To evaluate the diagnostic performance of deep learning−based radiomics (DL) and hand−crafted radiomics (HCR) in differentiating benign from malignant orbital tumors, highlighting its potential impact on clinical practice.
Key Findings:
Homogeneous enhancement and ill-defined/infiltrative margins were identified as independent CT features differentiating benign from malignant tumors.
The HCR, DL, fused, and nomogram models achieved AUCs of (0.859/0.816), (0.957/0.826), (0.986/0.811), and (0.975/0.837) in training and test cohorts, respectively.

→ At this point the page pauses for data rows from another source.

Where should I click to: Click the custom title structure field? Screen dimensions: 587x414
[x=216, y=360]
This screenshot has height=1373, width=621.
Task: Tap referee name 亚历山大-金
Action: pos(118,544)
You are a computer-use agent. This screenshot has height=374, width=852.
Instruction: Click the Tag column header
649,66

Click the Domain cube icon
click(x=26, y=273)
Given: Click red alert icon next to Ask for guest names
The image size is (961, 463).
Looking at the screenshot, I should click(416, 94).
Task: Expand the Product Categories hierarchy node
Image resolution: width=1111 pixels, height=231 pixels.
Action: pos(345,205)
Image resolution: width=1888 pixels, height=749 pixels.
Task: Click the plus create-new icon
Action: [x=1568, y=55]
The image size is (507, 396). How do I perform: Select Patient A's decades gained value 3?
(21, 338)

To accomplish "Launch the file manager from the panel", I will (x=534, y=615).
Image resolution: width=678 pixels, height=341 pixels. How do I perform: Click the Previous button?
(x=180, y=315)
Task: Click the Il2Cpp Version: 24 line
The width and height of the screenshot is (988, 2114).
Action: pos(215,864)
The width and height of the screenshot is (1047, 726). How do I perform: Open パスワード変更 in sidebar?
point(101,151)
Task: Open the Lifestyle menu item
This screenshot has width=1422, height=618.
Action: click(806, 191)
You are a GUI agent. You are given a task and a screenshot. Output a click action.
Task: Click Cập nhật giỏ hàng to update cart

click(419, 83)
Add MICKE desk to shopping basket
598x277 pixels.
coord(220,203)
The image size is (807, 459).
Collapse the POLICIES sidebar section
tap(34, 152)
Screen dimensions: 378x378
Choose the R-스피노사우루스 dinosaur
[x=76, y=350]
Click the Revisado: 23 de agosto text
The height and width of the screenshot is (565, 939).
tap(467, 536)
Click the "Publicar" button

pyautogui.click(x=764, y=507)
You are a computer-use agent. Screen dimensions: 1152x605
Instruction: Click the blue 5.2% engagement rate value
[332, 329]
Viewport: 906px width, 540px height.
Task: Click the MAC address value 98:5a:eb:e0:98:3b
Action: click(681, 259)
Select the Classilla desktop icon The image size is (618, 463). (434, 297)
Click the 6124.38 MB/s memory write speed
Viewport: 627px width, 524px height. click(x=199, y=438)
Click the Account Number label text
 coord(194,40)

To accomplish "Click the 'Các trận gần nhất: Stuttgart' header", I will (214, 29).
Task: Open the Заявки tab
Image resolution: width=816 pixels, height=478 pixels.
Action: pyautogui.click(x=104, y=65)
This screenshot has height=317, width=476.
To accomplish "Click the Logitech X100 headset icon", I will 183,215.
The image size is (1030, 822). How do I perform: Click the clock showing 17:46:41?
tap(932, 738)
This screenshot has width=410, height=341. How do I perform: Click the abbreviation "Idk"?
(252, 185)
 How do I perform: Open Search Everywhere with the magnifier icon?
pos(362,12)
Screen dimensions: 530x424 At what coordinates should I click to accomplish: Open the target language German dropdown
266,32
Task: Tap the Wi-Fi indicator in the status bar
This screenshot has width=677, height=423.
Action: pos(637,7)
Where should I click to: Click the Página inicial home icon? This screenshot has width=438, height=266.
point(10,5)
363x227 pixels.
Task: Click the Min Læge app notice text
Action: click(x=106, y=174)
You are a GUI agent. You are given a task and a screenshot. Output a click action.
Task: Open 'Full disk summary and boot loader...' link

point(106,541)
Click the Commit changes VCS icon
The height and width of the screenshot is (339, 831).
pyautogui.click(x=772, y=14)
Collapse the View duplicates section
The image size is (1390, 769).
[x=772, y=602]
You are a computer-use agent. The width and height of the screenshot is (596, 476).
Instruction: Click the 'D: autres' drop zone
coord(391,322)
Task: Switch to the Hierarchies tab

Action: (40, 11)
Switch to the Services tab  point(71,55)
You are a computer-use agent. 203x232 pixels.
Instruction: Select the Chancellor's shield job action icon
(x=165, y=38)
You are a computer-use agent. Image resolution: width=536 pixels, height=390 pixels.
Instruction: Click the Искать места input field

The fused model outperformed single radiomics approaches in accuracy, and the nomogram demonstrated superior predictive performance, with higher clinical utility as indicated by DCA.
Interpretation:
The integration of deep learning and traditional radiomics enhances the ability to non-invasively differentiate between benign and malignant orbital tumors, potentially improving clinical decision-making by providing reliable diagnostic alternatives.
Limitations:
The study was limited to a single institution, which may affect the generalizability of the findings.
The retrospective nature of the study may introduce selection bias, potentially impacting the robustness of the conclusions drawn.
Conclusion:
The study supports the use of a fused model and nomogram for accurate, non-invasive differentiation of orbital tumors, aiding in clinical decision-making.